BNY Mellon, a New York bank that tracks and holds assets for many big institutions, may lose as much as $200 million in revenue this year as it stops new business in Russia and complies with a raft of sanctions imposed by Western nations aimed at crippling the nation’s economy.

The company, which holds and manages $46.7 trillion worth of assets for clients such as asset managers, has ceased new business in Russia and has “suspended investment management purchases of Russian securities,” Garrett Marquis, a BNY Mellon spokesman, said in a statement on Thursday. “We will continue to work with multinational clients that depend on our custody and record keeping services to manage their exposures.”

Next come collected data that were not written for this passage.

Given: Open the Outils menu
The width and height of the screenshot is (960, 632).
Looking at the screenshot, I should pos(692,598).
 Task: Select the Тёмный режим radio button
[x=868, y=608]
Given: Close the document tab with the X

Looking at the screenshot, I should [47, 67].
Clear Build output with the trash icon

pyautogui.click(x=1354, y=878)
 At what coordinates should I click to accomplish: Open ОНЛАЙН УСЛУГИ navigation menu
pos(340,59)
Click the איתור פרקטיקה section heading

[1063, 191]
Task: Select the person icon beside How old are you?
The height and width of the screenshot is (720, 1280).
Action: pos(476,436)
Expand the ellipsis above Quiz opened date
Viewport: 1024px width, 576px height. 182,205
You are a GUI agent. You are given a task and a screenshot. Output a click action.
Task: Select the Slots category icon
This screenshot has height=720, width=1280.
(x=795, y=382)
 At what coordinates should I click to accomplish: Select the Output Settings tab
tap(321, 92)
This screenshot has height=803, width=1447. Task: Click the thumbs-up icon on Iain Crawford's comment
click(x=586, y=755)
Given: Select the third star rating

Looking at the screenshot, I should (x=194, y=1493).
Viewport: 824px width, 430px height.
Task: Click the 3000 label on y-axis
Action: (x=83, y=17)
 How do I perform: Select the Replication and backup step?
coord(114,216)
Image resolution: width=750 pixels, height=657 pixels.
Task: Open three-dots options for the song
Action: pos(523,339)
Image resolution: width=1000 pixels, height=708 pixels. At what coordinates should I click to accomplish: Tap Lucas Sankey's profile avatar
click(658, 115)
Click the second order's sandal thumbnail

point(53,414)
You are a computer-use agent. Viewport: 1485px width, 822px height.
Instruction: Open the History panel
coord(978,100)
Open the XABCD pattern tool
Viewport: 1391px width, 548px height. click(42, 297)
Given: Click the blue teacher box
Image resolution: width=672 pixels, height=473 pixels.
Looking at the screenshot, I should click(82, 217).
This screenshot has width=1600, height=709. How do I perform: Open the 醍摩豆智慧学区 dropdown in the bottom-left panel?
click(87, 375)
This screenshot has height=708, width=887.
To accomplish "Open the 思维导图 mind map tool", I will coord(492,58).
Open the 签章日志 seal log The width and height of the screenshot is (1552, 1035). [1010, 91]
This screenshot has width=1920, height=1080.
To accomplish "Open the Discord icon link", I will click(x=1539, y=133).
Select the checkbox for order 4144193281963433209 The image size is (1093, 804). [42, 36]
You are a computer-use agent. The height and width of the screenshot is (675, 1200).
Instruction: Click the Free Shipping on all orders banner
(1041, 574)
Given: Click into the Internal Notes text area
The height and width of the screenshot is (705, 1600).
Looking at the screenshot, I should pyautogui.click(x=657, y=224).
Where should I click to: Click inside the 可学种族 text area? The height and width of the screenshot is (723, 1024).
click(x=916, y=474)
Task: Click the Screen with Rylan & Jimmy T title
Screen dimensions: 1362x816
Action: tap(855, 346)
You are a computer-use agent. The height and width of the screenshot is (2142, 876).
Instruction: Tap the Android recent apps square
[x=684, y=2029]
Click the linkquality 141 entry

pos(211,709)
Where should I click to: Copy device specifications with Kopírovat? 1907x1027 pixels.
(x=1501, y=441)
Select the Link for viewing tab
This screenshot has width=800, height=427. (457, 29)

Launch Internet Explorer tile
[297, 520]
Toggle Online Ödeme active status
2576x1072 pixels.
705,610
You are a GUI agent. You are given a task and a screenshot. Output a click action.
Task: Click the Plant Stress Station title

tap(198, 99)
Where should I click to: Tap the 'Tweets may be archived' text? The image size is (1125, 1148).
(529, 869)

The bank expects to lose about $100 million in revenue this quarter as a result. For the rest of the year, revenue could fall by another $80 million to $100 million, it estimated.

BNY Mellon, which is the largest so-called custodian bank, joins other American banking giants — including Citigroup, Goldman Sachs and JPMorgan Chase — that have said they will step back from Russia after its invasion of Ukraine prompted swift and severe economic penalties from the United States and its allies. Other global corporations from the energy, retail and food industries have also shunned Russia since the war began.

Western banks had largely withdrawn from Russia in recent years, maintaining only limited operations to serve companies there, after President Vladimir V. Putin’s annexation of Crimea in 2014 prompted economic penalties from Western nations. Still, disentangling links to the Russian economy will be a complex task for financial companies because of the intertwined nature of global trade.